Usuários de drogas precisam ser tratados e traficantes, presos. Sob essa máxima, a Lei Federal 11.343, de 2006, determinou o fim da pena privativa de liberdade para usuários e aumentou o tempo mínimo de prisão para traficantes. Esta é a principal legislação sobre o assunto em vigor no Brasil, mas divide opiniões.

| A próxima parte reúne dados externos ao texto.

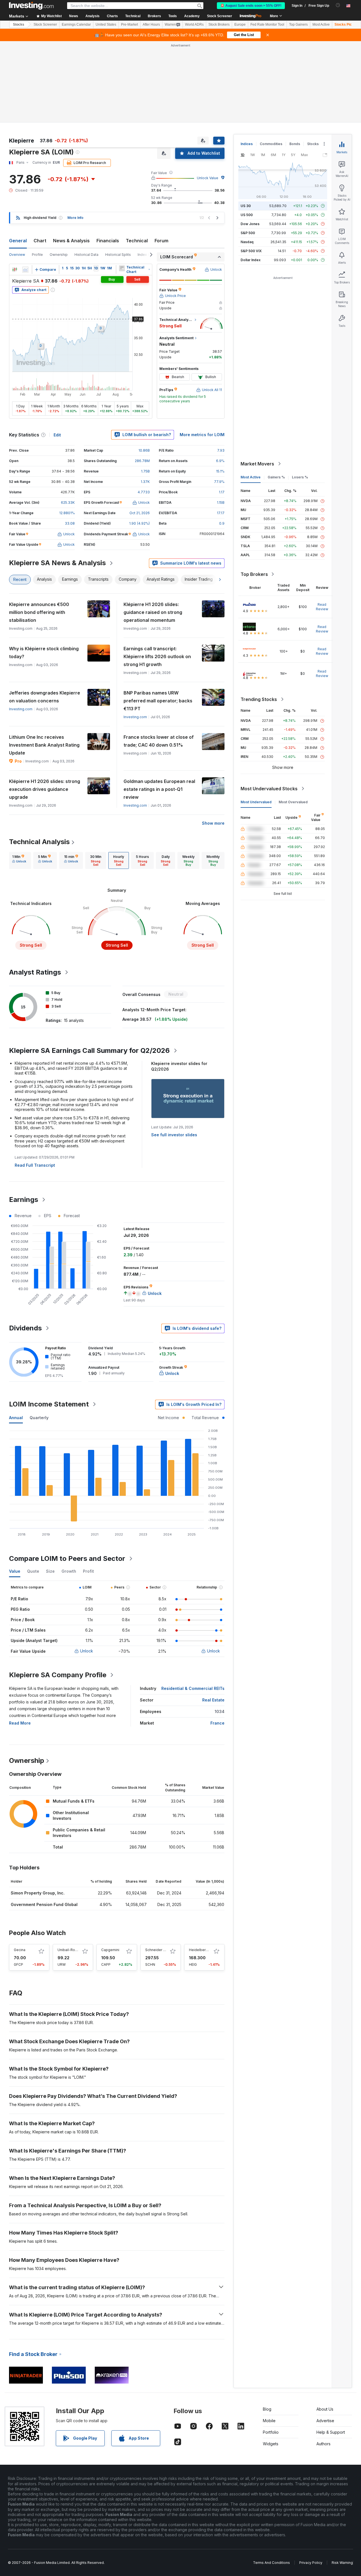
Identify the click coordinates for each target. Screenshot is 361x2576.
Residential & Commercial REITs (192, 1688)
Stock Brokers (219, 24)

Na opinião do deputado Vanderlei Miranda (PMDB), presidente da Comissão de Prevenção e Combate ao uso de Crack e outras Drogas da Assembleia Legislativa de Minas Gerais (ALMG), trata-se de um equívoco. “Isso cria um maravilhoso mercado consumidor para os traficantes. O usuário é sim um problema de saúde pública, mas é também uma questão de polícia”, diz. Ele acredita que o usuário deveria ser detido, levado ao juiz e, nesse momento, optar por ser preso ou se tratar. “É assim na Corte de Drogas de Miami, onde o índice de recuperação é de 70%. O usuário precisa saber que pode ser punido”, conclui.
Essa lei, bem como ações de combate ao uso de drogas e tratamentos dos dependentes químicos, entre outros, foram discutidos no Ciclo de Debates Um Novo Olhar sobre a Dependência Química, uma iniciativa da ALMG, que também promove, em agosto deste ano, a 2ª Marcha contra o Crack e Outras Drogas, além de realizar uma série de matérias sobre o tema.
A legislação federal, porém, parece caminhar em outra direção. Vários outros projetos de lei tramitam no Congresso Nacional para mudar algumas regras. O principal deles, já aprovado pela Câmara dos Deputados e agora sob avaliação do Senado, prevê o aumento da pena mínima de cinco para oito anos de reclusão para acusados de associação criminosa para o tráfico. O texto aprovado na Câmara, porém, diz que se a quantidade de drogas apreendida "demonstrar menor potencial lesivo da conduta", a pena deverá ser reduzida de 1/6 a 2/3 – uma tentativa de impedir que usuários sejam presos como traficantes.
A preocupação faz sentido. Desde a promulgação da Lei de Drogas, em 2006, o sistema judiciário nacional assistiu ao aumento exponencial do número de acusados por tráfico. Em 2005 eram pouco mais de 32 mil pessoas presas sob essa acusação. Em 2011, esse número já chegava a 125 mil, segundo dados do Departamento Penitenciário Nacional.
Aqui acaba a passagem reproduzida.